Non basta stigmatizzare e condannare la violenza dei fatti del Capitol Hill, non basta gridare e indignarsi (giustamente) per le ferite inferte alla democrazia americana (e del mondo). Quel che è accaduto a Washington ci dice che questa non è l’ora dei proclami ma è il tempo della conversione, di un esame di coscienza, di un’analisi sulle cause che hanno portato a seminare odio nella politica americana nel corso di questi ultimi anni.
Il difficile e necessario processo di “ricucitura” del popolo americano che il presidente Joe Biden dovrà promuovere attraverso azioni di giustizia, pacificazione e riconciliazione è simile alle incisioni e asportazioni che il chirurgo fa sulle masse tumorali e cancerogene per evitare metastasi. Tale obiettivo, però, deve necessariamente trovare accoglienza in ogni realtà umana, sociale, politica e culturale. Deve, cioè, trovare menti e cuori disposti a cambiare e a riconoscere gli errori fatti e a girare pagina per evitare pericolose derive populistiche ed estremiste.

Le dichiarazioni dell’episcopato americano, fatte all’indomani dei fatti del 6 gennaio scorso, sull’unità nazionale, sul patriottismo vero, sul rispetto e il dialogo, sulla necessità di una dialettica civile e costruttiva saranno veramente autorevoli e incisive se condurranno a una verifica evangelica delle responsabilità che, anche una parte della Chiesa cattolica statunitense, ha su quanto accaduto al Congresso degli Stati Uniti.
Quanti vescovi e preti durante la campagna elettorale per le presidenziali hanno definito «peccato mortale o un’azione degna dell’Inferno» il voto a favore di Joe Biden? Quanti hanno parlato delle elezioni come la lotta del «bene contro il male»? Un linguaggio simile- ha giustamente osservato il gesuita James Martin- «ha indotto tanti a pensare che un attacco come quello che c’è stato sia legittimo dal punto di vista morale».
L’ex Nunzio negli Stati Uniti, Carlo Maria Viganò (da molti riconosciuto come leader dell’ala conservatrice della Chiesa americana sostenitrice di Donald Trump) qualche giorno prima dell’attacco di Washington ha dichiarato al giornalista filotrampiano, Steve Bannon che: «A quanti combatteranno con coraggio per difendere i diritti di Dio, della Patria e della famiglia il Signore assicura la Sua protezione».
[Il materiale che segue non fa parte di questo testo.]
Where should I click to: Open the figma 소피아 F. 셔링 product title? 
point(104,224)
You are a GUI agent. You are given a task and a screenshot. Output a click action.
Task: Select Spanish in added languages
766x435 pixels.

Quale messaggio queste affermazioni possono veicolare? La presenza tra gli assalitori del Capitol Hill di cartelli con la scritta “Gesù salva” deve far riflettere molto a chi ha a cuore il Vangelo e la dignità dell’uomo.

Nel 2016 prima dell’elezione di Trump papa Francesco disse: «Una persona che pensa di fare i muri non è cristiano. Questo non è Vangelo». Il Papa fu aspramente criticato dai sostenitori di Donald Trump perché faceva, a loro dire, politica. Ma papa Francesco non faceva e non fa politica; annuncia semplicemente il Vangelo. E che alcune scelte di Trump non siano state evangeliche é sotto gli occhi di tutti, soprattutto di quelli che preferiscono chiuderli. E’ vangelo strappare figli ai genitori immigrati dal Messico rendendo impossibili i ricongiungimenti? E’ evangelico abbandonare a se stessi tanti malati di Covid? E’ secondo il cuore di Gesù dirsi a favore della vita e riattivare a livello federale la pena di morte anche per i malati psichici? E’ cristiano denigrare l’avversario, mentire, incitare all’odio, all’insurrezione, sovvertire l’ordine democratico? Aveva ragione papa Francesco: questo non è evangelico, non è cristiano e neppure umano aggiungiamo noi.
La Chiesa americana dovrà, nel rispetto dei specifici ruoli, illuminare e favorire la riconciliazione, l’unità e la dignità dell’uomo in una terra che è “il faro” della democrazia. Lo storico Agostino Giovagnoli ha scritto che i cristiani «come e più di altri, possono e devono contribuire a salvare la democrazia […] non perché stanno dalla parte dell’Occidente, ma per aiutare tutti i popoli, soprattutto quelli non occidentali». Questo, oltre che democrazia, è soprattutto Vangelo.